EXERCISE OBJECTIVE:
Please reproduce the data exactly and omit the pictures.

(Records contained in a dataset)
►
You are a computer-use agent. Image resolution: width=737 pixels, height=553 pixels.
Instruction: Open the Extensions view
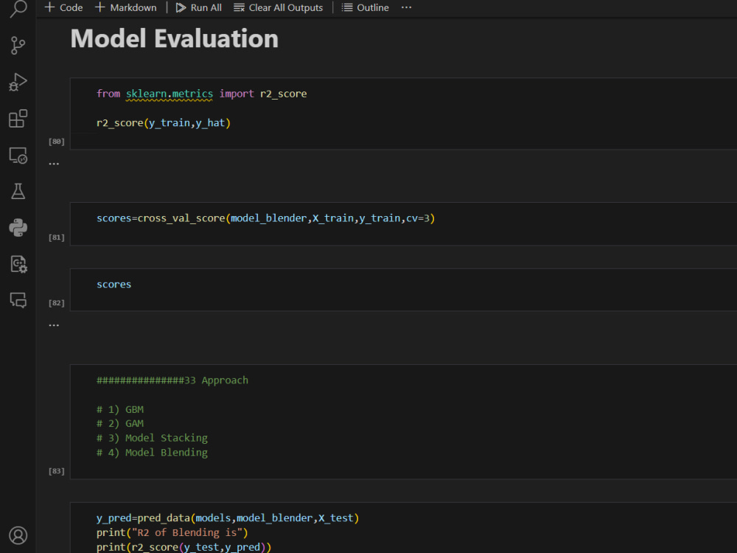(x=18, y=118)
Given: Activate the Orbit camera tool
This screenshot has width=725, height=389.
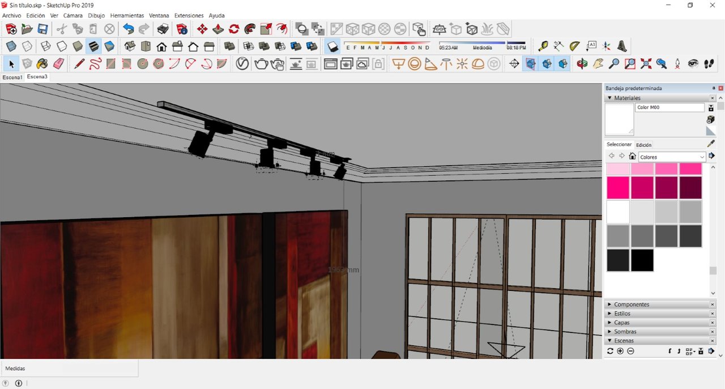Looking at the screenshot, I should pyautogui.click(x=582, y=64).
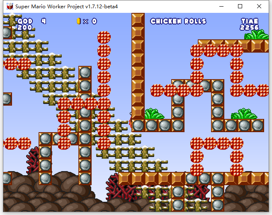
◄
WRITTEN ANSWER:
You are a computer-use agent. Image resolution: width=737 pixels, height=553 pixels.
Instruction: Open the Extensions view
(x=18, y=118)
Given: Activate the Orbit camera tool
This screenshot has width=725, height=389.
Looking at the screenshot, I should pyautogui.click(x=582, y=64).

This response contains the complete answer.